* [EXERCISE REQUIREMENTS] How many lines in the listing below contain the string "section"? Give only the number.

* [INPUT FOR THIS TASK]
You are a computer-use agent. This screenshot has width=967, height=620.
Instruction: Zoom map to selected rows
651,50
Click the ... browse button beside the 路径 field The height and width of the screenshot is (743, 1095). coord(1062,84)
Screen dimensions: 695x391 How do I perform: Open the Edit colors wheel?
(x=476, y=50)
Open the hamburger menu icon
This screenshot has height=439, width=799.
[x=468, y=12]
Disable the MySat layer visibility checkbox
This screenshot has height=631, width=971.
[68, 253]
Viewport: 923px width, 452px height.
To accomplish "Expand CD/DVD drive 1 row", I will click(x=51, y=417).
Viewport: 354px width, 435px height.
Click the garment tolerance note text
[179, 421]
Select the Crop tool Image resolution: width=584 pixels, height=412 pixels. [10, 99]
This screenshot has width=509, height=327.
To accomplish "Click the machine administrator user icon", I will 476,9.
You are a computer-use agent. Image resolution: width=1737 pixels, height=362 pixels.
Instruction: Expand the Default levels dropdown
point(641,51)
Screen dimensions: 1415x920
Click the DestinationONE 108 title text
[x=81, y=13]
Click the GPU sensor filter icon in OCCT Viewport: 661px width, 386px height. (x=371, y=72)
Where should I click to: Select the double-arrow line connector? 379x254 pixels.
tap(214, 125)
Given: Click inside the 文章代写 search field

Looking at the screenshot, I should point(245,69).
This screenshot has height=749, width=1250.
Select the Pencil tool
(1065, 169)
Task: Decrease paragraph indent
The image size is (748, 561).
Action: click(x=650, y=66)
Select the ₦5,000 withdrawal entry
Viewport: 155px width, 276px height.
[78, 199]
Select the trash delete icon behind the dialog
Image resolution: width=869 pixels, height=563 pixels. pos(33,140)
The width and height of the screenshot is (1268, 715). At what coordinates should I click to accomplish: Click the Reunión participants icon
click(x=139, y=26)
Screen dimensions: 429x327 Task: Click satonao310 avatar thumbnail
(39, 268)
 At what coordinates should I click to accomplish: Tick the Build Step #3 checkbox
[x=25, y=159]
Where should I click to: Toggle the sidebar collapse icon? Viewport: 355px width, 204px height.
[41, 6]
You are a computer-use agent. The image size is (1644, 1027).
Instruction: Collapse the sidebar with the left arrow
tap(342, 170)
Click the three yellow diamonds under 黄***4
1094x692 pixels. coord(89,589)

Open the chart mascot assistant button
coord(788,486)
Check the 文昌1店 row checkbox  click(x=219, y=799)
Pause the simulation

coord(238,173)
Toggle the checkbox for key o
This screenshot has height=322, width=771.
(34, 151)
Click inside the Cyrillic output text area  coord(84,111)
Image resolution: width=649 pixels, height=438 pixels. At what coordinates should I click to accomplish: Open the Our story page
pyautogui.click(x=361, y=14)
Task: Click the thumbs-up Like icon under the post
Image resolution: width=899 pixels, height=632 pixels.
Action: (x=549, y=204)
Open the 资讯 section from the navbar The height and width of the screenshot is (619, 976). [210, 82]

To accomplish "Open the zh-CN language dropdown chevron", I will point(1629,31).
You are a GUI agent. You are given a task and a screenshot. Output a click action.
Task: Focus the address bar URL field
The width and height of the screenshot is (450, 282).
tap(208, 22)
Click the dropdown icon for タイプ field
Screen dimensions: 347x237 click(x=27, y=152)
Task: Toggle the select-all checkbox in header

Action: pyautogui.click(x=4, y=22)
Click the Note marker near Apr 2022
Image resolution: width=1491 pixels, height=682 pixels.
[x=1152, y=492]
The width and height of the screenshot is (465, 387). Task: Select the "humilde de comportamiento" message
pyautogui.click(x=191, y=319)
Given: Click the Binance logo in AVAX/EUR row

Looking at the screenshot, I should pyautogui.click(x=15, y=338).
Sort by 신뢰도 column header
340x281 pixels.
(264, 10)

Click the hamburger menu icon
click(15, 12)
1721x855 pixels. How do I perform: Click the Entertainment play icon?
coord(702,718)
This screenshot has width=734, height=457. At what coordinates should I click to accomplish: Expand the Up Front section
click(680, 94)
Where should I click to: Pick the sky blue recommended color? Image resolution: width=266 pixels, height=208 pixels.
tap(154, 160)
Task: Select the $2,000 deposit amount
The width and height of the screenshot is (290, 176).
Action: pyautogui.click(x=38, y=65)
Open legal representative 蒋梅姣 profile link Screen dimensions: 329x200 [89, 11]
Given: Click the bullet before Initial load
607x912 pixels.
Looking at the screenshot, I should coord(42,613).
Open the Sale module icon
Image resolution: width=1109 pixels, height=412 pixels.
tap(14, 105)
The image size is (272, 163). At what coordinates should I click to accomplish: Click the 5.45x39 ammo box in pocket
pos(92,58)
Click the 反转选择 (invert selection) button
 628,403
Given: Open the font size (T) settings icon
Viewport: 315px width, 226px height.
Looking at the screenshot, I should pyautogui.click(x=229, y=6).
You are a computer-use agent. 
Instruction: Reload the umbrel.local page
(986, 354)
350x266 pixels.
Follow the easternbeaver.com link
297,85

* [SOLUTION FOR THIS PROBLEM] 2